SET EXERCISE: Switch "left sidebar" to "side panel" in the data, beginning at its first line and stopping after the line that contains "(x=52, y=515)". Write out those lines again with everything else left as it is.

--- begin ENTRIES PROVIDED ---

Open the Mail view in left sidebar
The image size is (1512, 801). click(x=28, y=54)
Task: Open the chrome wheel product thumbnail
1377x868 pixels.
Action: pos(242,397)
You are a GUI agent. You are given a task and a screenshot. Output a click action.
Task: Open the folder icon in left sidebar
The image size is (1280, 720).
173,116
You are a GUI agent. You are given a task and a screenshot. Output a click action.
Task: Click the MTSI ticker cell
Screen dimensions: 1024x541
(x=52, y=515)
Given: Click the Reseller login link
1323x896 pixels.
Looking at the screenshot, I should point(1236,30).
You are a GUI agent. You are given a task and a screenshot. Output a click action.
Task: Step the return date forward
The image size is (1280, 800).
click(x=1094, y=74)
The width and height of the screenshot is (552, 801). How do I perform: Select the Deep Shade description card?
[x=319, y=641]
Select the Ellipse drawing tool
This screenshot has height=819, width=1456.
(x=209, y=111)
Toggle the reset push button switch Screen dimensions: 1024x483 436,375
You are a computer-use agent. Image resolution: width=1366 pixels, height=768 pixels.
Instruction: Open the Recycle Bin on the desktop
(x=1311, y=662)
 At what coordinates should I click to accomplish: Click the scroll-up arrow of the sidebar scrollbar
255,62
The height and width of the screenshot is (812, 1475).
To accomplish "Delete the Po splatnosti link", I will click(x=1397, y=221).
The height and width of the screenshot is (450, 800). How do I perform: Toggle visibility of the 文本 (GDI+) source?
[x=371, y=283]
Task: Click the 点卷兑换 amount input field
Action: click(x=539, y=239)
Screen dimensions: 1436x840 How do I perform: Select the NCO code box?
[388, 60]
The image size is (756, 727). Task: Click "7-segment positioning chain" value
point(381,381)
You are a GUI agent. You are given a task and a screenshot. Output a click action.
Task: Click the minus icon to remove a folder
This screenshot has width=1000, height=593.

--- end ENTRIES PROVIDED ---

RESULT FOR THIS EXERCISE:
Open the Mail view in side panel
The image size is (1512, 801). click(x=28, y=54)
Task: Open the chrome wheel product thumbnail
1377x868 pixels.
Action: pos(242,397)
You are a GUI agent. You are given a task and a screenshot. Output a click action.
Task: Open the folder icon in side panel
The image size is (1280, 720).
173,116
You are a GUI agent. You are given a task and a screenshot. Output a click action.
Task: Click the MTSI ticker cell
Screen dimensions: 1024x541
(x=52, y=515)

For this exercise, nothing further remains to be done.